[WHAT YOU SHOULD DO] Copy each line containing "panel" from the listing below.

[DATA SUPPLIED]
┄┄┄┄┄┄
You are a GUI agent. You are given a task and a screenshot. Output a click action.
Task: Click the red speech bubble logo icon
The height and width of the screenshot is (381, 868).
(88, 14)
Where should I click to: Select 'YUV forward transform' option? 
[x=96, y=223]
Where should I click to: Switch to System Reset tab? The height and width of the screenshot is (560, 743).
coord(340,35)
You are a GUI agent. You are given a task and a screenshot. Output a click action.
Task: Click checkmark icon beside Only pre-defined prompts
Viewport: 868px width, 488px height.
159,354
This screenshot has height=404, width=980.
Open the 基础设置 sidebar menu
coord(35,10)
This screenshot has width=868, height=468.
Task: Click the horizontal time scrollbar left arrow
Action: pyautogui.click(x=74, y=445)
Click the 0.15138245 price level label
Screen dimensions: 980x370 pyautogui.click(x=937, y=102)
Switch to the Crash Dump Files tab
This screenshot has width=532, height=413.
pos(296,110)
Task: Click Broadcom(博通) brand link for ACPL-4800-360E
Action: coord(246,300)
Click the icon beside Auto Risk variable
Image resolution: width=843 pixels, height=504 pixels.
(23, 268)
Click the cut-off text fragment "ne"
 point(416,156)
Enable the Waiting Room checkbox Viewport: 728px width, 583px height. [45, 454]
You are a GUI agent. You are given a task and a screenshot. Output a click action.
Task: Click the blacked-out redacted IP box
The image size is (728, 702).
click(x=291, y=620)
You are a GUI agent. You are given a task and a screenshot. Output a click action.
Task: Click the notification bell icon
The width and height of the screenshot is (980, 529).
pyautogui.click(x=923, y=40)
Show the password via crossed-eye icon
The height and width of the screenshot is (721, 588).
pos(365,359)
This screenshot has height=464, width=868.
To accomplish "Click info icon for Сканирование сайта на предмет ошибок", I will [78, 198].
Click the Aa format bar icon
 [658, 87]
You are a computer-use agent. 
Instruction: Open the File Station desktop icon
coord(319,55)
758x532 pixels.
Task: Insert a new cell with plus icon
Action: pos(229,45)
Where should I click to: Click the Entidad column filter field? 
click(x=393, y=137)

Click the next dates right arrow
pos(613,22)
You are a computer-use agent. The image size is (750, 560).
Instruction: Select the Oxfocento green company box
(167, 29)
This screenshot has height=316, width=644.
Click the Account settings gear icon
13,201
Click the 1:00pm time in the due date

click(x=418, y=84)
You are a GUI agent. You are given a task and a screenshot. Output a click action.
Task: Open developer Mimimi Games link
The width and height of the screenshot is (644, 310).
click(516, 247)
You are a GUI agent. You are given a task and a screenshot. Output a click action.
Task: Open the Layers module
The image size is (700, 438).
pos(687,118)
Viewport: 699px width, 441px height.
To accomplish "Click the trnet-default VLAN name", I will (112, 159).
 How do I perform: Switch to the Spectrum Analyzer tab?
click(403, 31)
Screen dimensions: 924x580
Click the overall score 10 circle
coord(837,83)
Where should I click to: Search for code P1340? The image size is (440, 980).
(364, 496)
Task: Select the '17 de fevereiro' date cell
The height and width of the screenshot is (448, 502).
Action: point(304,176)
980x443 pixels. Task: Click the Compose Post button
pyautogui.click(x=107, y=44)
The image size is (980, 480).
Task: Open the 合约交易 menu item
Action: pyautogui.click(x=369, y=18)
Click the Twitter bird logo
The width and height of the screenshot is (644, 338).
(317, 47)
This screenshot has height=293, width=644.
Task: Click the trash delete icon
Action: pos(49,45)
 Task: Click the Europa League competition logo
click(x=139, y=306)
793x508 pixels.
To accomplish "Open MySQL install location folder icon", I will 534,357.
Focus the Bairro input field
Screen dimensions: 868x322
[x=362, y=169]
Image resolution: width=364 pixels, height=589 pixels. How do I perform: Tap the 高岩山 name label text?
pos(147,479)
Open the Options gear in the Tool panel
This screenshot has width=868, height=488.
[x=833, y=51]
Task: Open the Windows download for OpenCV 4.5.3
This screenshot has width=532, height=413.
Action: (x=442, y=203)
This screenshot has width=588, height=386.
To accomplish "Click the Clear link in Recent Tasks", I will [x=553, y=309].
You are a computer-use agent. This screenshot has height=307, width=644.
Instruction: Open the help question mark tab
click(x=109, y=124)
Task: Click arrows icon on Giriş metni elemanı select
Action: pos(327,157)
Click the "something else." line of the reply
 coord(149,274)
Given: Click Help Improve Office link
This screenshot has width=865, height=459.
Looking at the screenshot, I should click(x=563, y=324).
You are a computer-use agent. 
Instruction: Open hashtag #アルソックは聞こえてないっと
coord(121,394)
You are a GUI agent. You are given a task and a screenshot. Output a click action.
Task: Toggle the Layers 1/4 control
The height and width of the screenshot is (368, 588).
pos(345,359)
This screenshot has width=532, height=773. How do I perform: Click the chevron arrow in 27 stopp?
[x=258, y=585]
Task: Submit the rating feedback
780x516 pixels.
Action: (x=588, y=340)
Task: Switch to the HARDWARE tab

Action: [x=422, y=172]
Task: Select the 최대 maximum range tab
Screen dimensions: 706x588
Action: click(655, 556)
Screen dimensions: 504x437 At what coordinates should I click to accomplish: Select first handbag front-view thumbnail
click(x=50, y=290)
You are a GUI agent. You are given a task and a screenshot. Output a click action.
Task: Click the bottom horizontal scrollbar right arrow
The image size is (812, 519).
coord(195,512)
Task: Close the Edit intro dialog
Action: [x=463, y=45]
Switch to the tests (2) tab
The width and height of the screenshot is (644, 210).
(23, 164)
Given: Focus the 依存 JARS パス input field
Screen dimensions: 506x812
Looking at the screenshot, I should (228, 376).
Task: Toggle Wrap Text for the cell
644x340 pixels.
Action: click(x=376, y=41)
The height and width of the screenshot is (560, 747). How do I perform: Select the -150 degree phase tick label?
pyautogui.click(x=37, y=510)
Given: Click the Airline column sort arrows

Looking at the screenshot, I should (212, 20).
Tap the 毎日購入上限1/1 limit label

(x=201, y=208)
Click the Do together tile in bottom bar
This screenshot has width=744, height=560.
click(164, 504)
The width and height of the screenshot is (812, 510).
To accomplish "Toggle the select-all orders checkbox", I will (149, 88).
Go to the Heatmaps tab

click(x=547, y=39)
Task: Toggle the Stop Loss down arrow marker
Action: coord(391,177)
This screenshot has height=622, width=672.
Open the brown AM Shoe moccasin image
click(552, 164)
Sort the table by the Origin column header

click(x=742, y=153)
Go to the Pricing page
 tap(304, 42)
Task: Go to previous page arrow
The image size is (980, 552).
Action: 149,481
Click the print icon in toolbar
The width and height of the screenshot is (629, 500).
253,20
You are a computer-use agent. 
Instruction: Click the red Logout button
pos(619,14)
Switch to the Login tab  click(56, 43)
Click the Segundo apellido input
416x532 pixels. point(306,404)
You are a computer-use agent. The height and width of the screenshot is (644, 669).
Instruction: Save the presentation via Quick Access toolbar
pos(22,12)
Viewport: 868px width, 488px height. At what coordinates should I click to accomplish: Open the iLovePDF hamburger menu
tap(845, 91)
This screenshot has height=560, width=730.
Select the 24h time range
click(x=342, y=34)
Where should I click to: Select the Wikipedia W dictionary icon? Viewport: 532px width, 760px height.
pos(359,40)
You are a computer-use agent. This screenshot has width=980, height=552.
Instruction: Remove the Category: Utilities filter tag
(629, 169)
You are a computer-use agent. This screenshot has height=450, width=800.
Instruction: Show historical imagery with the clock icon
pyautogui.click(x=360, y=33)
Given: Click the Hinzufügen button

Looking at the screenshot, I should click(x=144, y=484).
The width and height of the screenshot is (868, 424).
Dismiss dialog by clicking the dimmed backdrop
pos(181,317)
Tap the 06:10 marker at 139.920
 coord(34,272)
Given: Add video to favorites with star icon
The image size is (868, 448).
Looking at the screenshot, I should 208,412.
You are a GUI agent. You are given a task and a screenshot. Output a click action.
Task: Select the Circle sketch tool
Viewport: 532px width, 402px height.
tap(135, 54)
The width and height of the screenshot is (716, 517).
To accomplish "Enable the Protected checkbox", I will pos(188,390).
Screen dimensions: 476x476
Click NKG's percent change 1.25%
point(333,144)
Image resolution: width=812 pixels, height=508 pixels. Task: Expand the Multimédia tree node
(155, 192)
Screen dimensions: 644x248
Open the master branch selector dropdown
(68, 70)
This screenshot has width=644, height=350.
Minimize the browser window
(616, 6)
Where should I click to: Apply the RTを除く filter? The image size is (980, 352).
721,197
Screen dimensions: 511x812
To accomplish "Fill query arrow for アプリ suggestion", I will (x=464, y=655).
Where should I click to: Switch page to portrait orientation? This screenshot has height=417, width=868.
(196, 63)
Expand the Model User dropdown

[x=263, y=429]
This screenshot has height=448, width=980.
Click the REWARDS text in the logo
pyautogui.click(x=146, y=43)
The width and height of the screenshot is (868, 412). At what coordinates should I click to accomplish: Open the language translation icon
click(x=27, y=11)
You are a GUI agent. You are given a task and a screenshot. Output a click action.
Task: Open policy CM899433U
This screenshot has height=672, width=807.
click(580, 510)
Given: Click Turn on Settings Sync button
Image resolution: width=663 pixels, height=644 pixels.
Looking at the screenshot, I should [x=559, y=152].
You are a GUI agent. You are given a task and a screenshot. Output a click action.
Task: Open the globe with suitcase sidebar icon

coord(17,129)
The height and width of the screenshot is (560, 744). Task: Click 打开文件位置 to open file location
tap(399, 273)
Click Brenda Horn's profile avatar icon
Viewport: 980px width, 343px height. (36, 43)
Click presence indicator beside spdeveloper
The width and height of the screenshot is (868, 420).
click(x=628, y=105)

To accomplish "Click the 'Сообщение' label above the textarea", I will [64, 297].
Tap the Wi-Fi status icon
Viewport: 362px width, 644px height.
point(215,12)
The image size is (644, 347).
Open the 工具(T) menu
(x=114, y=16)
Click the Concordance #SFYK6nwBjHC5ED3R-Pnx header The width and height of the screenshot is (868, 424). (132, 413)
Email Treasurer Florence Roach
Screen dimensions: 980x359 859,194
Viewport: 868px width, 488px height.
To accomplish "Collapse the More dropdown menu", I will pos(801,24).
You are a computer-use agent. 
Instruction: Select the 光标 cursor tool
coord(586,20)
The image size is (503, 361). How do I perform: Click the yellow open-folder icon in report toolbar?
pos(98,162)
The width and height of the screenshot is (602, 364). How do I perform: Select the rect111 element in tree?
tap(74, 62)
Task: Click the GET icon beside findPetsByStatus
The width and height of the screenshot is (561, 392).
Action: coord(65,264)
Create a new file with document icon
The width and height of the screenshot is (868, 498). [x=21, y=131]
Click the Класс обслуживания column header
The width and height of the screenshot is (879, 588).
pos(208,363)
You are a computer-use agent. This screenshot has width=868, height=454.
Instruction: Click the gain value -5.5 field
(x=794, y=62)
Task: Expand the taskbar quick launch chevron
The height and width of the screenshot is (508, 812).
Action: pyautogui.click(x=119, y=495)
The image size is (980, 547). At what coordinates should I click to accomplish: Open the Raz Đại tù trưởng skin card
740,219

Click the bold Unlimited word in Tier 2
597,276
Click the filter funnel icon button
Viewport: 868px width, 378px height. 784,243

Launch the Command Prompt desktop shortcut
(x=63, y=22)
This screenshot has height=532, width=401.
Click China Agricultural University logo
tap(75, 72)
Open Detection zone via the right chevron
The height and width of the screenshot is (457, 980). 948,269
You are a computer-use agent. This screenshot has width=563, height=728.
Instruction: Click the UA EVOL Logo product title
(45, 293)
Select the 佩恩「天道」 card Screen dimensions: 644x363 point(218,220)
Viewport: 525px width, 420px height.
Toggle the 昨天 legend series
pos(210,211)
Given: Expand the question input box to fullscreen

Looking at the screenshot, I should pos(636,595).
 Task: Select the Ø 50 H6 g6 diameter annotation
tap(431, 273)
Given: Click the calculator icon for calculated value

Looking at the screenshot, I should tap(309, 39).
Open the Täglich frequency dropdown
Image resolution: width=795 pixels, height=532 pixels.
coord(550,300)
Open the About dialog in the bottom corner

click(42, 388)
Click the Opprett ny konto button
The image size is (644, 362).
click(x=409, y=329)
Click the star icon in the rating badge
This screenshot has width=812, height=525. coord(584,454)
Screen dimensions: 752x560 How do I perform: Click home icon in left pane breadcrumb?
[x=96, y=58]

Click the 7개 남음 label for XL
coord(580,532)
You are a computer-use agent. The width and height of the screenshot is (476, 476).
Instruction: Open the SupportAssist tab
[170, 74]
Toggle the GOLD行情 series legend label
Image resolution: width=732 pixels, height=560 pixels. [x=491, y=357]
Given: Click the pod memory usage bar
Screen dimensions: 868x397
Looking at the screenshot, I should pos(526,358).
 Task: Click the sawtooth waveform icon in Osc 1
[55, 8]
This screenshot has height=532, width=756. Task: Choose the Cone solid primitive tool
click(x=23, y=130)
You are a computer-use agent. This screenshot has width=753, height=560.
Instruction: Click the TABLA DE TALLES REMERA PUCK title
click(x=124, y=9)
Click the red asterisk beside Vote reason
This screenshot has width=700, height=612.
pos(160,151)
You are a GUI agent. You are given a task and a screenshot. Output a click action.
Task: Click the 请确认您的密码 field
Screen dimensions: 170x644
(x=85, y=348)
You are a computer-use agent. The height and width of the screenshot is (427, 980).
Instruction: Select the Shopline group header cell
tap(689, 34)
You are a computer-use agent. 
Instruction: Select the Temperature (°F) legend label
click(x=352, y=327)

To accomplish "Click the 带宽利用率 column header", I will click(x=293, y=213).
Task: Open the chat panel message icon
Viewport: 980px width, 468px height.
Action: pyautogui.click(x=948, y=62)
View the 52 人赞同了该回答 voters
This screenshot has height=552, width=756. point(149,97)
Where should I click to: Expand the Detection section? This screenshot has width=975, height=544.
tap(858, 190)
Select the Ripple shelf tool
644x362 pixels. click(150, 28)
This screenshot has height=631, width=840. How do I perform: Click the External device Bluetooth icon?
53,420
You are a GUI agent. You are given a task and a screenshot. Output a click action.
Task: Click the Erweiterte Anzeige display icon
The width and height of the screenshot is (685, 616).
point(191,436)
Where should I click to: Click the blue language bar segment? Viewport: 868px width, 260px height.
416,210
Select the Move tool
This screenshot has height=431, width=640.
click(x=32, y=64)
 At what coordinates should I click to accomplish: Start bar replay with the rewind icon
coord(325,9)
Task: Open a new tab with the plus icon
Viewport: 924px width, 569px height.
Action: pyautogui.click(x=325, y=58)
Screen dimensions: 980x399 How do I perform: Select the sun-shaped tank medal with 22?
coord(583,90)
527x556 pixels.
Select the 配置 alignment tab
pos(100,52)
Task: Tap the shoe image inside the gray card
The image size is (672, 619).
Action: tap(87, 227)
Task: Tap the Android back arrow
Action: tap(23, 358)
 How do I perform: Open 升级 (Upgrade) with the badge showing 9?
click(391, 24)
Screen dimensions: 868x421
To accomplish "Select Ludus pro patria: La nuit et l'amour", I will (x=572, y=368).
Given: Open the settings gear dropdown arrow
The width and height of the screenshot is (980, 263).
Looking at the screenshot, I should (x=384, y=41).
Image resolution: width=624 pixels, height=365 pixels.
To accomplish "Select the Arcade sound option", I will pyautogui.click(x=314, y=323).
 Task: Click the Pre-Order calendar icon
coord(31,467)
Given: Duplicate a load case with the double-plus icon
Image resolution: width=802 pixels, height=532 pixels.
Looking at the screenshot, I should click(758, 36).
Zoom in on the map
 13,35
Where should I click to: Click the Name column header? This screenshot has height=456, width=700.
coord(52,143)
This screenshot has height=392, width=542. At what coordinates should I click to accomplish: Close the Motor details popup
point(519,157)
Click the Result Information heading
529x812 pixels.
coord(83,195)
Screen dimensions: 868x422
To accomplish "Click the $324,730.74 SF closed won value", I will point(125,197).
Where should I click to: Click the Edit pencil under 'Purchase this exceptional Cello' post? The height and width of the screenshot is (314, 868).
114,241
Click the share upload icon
┄┄┄┄┄┄
[WRITTEN RESPONSE]
Open the Options gear in the Tool panel
Task: Open the chat panel message icon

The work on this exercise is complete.